FOGProject / fog-docs

Documentation for FOG 1.X
GNU General Public License v3.0
17 stars 19 forks source link

Obtain local versions of Mediawiki files #18

Open darksidemilk opened 1 year ago

darksidemilk commented 1 year ago

To make it possible to do an initial conversion of what's in the wiki we can use a local version of pandoc to convert things.

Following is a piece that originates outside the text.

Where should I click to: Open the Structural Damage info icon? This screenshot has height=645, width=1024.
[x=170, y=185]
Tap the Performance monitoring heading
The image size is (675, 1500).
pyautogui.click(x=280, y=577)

We first need to find either a built in Mediawiki method to get the source files or build a web scraper to get that content

This would likely go in a to-convert folder along with converted md files that would gradually be vetted l, updated, and moved into their new homes

Sebastian-Roth commented 1 year ago

We first need to find either a built in Mediawiki method to get the source files or build a web scraper to get that content

I think I have done something similar in another project when moving from one wiki to another to make absolutely sure the contents were all there. Pulled it all down from both wikis and compared the contents.

I am sure I have the (python?) scripts ready somewhere. Will check it out and share it here.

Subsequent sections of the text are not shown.